After a middling slump followed by a critically acclaimed spin on The Voice, Shakira decides that it’s finally time to release a self-titled album. Not that she’s rocking the boat here. This little darling has always had the tendency to do her thing, howling like a foghorn when she feels like it, and it’s actually tad disappointing that this album is less kooky than her previous effort.
Don’t be fooled by Can’t Remember to Forget You – it’s no doubt the most marketable song here, which explains its choice as a lead single. The other songs are more of her usual repertoire. We have kooky ballads like Empire, with lines that have me scratching my head at the incomprehensible profundity of it all. “And the stars make love to the universe, you’re my wildfire every single night”… what does it all mean? She gets all moody in tracks like You Don’t Care About Me – about a boy who takes her for granted – or gets up and dances in upbeat tracks like Dare (La La La).

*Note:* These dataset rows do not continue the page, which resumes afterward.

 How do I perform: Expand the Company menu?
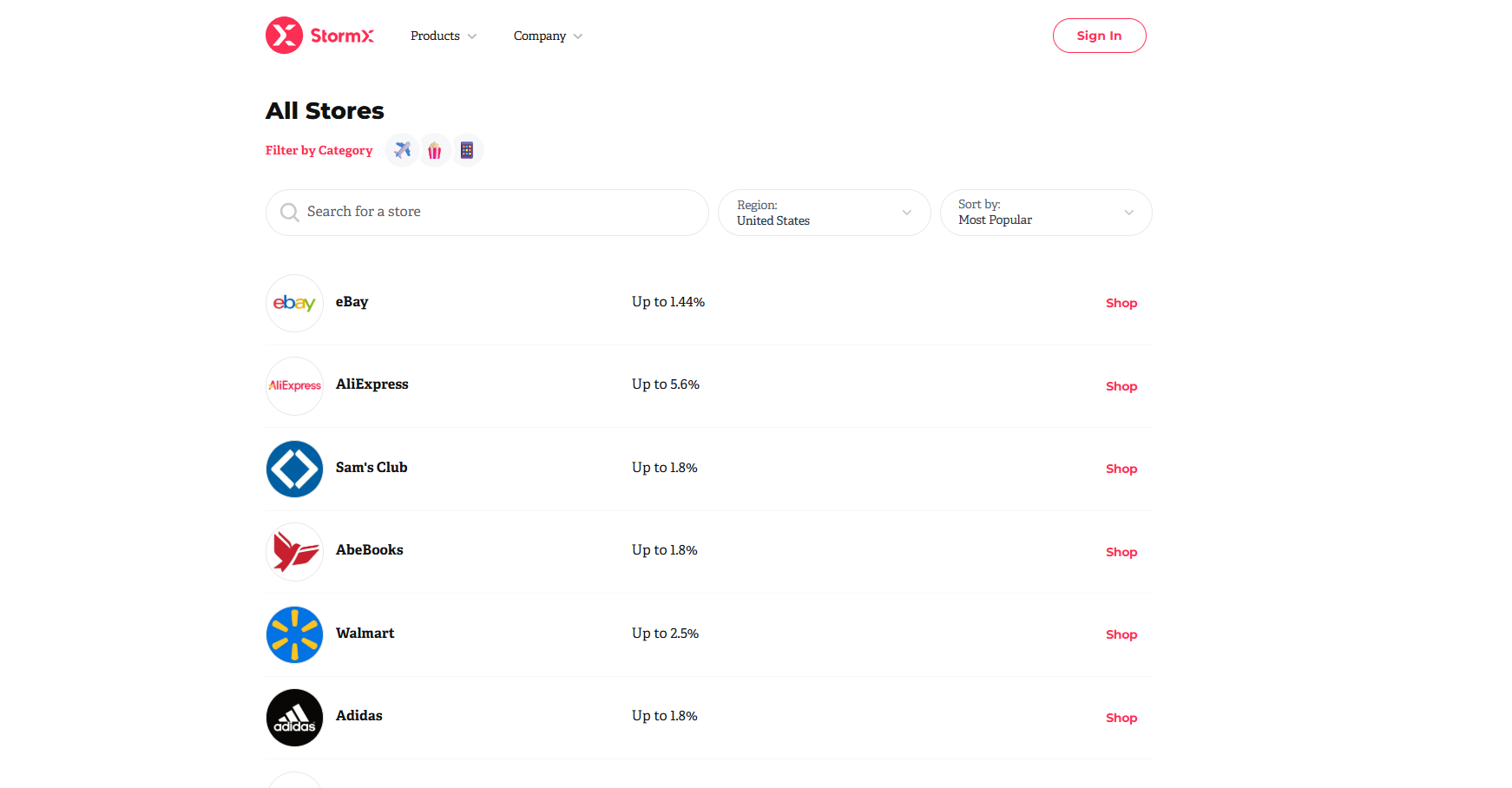click(x=548, y=36)
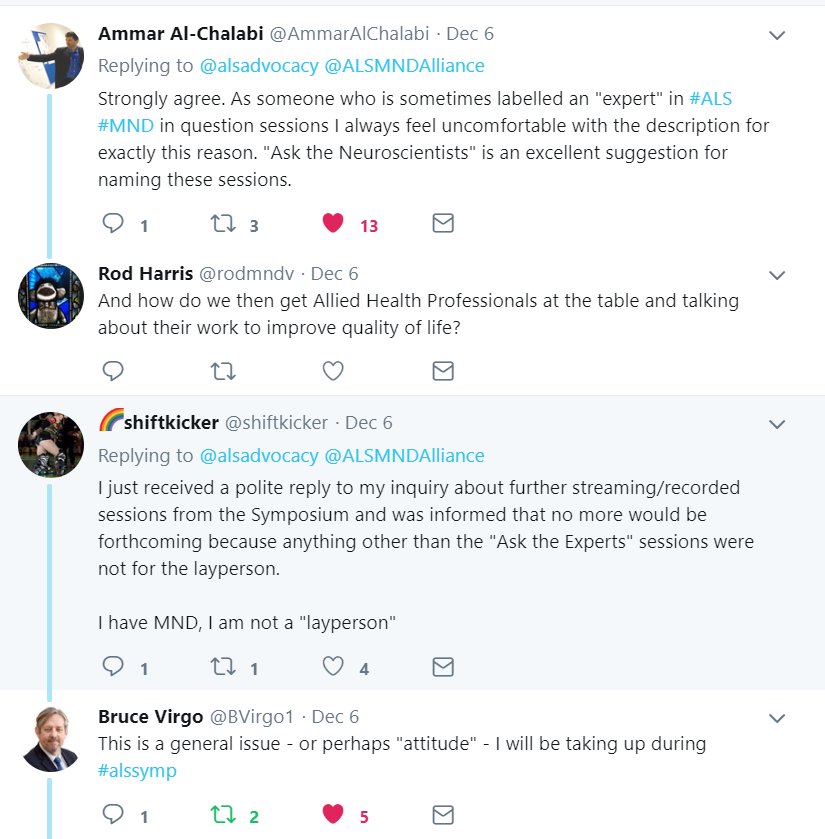The height and width of the screenshot is (839, 825).
Task: Send Ammar Al-Chalabi's tweet via direct message
Action: tap(443, 224)

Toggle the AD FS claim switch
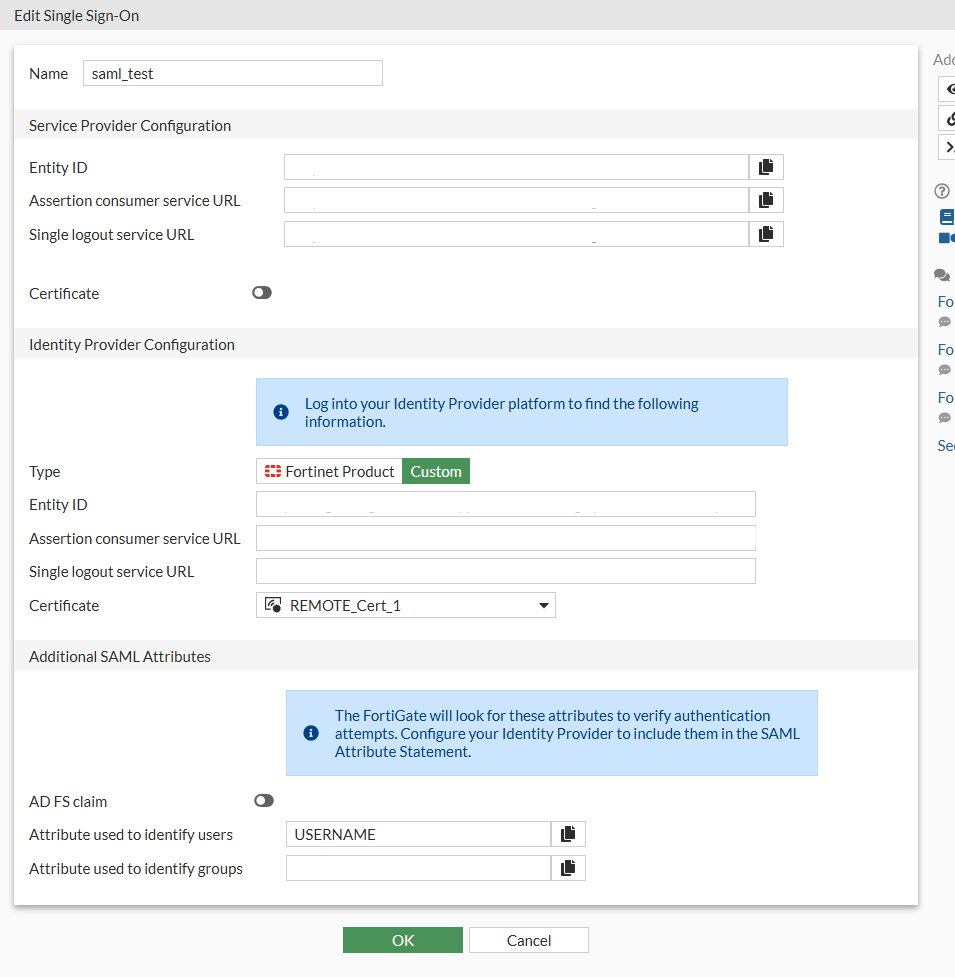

But it is on Medicine, a collaborate with fellow The Voice judge Mr Miranda Lambert – I think his name is Blake Shelton – that this album approaches a singular moment of pure brilliance. A blend of country and Shakira’s own brand of froghorn fierce pop, this song manages to be both eccentric and conventional all at once. Her lilting voice and Mr Shelton’s blend together in an unexpectedly attractive manner. This one is fabulous. It’s disappointing, therefore, that the album quickly settles back to mundanity once it’s over.
Shakira is a middle of the road effort, all things considered. I can live with it, but I can easily live without it as well, sigh. I miss those songs about chasing after Matt Damon and having breasts the size of mountains.